TASK ITEM —
Would you write out the entries below, every one of them, exactly?

Records from a data collection —

#####

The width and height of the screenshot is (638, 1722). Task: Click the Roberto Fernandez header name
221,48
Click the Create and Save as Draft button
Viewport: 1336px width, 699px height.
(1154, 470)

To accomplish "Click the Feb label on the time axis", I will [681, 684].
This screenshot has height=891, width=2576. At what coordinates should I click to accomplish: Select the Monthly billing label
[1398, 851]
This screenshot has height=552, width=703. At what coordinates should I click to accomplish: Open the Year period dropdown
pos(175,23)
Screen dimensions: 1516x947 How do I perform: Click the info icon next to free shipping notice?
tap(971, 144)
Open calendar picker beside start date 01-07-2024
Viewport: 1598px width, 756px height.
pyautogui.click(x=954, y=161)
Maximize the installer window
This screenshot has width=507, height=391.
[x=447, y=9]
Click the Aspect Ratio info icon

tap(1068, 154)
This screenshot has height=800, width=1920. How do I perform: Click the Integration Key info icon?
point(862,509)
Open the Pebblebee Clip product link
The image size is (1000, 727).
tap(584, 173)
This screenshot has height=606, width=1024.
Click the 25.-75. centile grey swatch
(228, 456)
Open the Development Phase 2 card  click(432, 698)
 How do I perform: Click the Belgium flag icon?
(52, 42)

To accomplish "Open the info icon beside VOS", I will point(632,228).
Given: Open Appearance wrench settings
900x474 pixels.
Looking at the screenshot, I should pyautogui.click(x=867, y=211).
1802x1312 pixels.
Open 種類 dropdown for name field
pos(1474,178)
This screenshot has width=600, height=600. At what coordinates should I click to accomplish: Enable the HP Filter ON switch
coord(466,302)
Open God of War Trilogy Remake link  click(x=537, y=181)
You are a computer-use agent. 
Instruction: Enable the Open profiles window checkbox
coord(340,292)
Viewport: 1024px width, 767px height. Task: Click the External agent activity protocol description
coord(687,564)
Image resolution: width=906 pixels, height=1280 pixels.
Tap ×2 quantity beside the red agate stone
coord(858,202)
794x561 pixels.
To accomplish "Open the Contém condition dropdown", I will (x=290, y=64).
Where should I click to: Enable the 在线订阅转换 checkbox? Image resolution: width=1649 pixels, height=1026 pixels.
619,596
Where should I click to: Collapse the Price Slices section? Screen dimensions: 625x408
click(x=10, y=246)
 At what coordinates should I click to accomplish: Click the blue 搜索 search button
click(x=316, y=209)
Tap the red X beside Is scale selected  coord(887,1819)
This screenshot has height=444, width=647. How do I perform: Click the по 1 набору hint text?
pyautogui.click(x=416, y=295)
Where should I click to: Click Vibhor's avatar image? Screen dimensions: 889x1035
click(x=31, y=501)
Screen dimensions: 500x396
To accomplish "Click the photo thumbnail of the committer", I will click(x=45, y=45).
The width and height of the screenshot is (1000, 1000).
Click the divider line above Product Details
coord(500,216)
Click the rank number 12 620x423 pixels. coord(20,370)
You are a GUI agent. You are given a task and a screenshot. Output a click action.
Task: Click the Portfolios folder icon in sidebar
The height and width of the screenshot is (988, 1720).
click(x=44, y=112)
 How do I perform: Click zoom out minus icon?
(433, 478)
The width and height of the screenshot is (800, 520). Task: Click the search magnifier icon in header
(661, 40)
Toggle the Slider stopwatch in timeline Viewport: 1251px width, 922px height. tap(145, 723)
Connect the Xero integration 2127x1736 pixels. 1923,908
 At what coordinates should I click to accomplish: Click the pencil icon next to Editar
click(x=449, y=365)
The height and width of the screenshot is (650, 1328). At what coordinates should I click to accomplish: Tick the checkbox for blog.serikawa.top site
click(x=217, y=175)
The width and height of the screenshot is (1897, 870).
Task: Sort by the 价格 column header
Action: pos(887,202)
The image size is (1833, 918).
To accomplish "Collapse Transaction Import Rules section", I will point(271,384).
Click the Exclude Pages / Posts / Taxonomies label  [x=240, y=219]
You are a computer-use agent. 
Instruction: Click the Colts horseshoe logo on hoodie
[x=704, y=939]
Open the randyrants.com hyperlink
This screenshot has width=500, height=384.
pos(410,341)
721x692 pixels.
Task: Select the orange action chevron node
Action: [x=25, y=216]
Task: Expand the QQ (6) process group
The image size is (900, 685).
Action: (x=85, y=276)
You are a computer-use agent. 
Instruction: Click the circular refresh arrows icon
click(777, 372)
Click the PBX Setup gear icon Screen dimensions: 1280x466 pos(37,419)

#####

RESPONSE —
The width and height of the screenshot is (638, 1722). Task: Click the Roberto Fernandez header name
221,48
Click the Create and Save as Draft button
Viewport: 1336px width, 699px height.
(1154, 470)

To accomplish "Click the Feb label on the time axis", I will [681, 684].
This screenshot has height=891, width=2576. At what coordinates should I click to accomplish: Select the Monthly billing label
[1398, 851]
This screenshot has height=552, width=703. At what coordinates should I click to accomplish: Open the Year period dropdown
pos(175,23)
Screen dimensions: 1516x947 How do I perform: Click the info icon next to free shipping notice?
tap(971, 144)
Open calendar picker beside start date 01-07-2024
Viewport: 1598px width, 756px height.
pyautogui.click(x=954, y=161)
Maximize the installer window
This screenshot has width=507, height=391.
[x=447, y=9]
Click the Aspect Ratio info icon

tap(1068, 154)
This screenshot has height=800, width=1920. How do I perform: Click the Integration Key info icon?
point(862,509)
Open the Pebblebee Clip product link
The image size is (1000, 727).
tap(584, 173)
This screenshot has height=606, width=1024.
Click the 25.-75. centile grey swatch
(228, 456)
Open the Development Phase 2 card  click(432, 698)
 How do I perform: Click the Belgium flag icon?
(52, 42)

To accomplish "Open the info icon beside VOS", I will point(632,228).
Given: Open Appearance wrench settings
900x474 pixels.
Looking at the screenshot, I should pyautogui.click(x=867, y=211).
1802x1312 pixels.
Open 種類 dropdown for name field
pos(1474,178)
This screenshot has width=600, height=600. At what coordinates should I click to accomplish: Enable the HP Filter ON switch
coord(466,302)
Open God of War Trilogy Remake link  click(x=537, y=181)
You are a computer-use agent. 
Instruction: Enable the Open profiles window checkbox
coord(340,292)
Viewport: 1024px width, 767px height. Task: Click the External agent activity protocol description
coord(687,564)
Image resolution: width=906 pixels, height=1280 pixels.
Tap ×2 quantity beside the red agate stone
coord(858,202)
794x561 pixels.
To accomplish "Open the Contém condition dropdown", I will (x=290, y=64).
Where should I click to: Enable the 在线订阅转换 checkbox? Image resolution: width=1649 pixels, height=1026 pixels.
619,596
Where should I click to: Collapse the Price Slices section? Screen dimensions: 625x408
click(x=10, y=246)
 At what coordinates should I click to accomplish: Click the blue 搜索 search button
click(x=316, y=209)
Tap the red X beside Is scale selected  coord(887,1819)
This screenshot has height=444, width=647. How do I perform: Click the по 1 набору hint text?
pyautogui.click(x=416, y=295)
Where should I click to: Click Vibhor's avatar image? Screen dimensions: 889x1035
click(x=31, y=501)
Screen dimensions: 500x396
To accomplish "Click the photo thumbnail of the committer", I will click(x=45, y=45).
The width and height of the screenshot is (1000, 1000).
Click the divider line above Product Details
coord(500,216)
Click the rank number 12 620x423 pixels. coord(20,370)
You are a GUI agent. You are given a task and a screenshot. Output a click action.
Task: Click the Portfolios folder icon in sidebar
The height and width of the screenshot is (988, 1720).
click(x=44, y=112)
 How do I perform: Click zoom out minus icon?
(433, 478)
The width and height of the screenshot is (800, 520). Task: Click the search magnifier icon in header
(661, 40)
Toggle the Slider stopwatch in timeline Viewport: 1251px width, 922px height. tap(145, 723)
Connect the Xero integration 2127x1736 pixels. 1923,908
 At what coordinates should I click to accomplish: Click the pencil icon next to Editar
click(x=449, y=365)
The height and width of the screenshot is (650, 1328). At what coordinates should I click to accomplish: Tick the checkbox for blog.serikawa.top site
click(x=217, y=175)
The width and height of the screenshot is (1897, 870).
Task: Sort by the 价格 column header
Action: pos(887,202)
The image size is (1833, 918).
To accomplish "Collapse Transaction Import Rules section", I will point(271,384).
Click the Exclude Pages / Posts / Taxonomies label  [x=240, y=219]
You are a computer-use agent. 
Instruction: Click the Colts horseshoe logo on hoodie
[x=704, y=939]
Open the randyrants.com hyperlink
This screenshot has width=500, height=384.
pos(410,341)
721x692 pixels.
Task: Select the orange action chevron node
Action: [x=25, y=216]
Task: Expand the QQ (6) process group
The image size is (900, 685).
Action: (x=85, y=276)
You are a computer-use agent. 
Instruction: Click the circular refresh arrows icon
click(777, 372)
Click the PBX Setup gear icon Screen dimensions: 1280x466 pos(37,419)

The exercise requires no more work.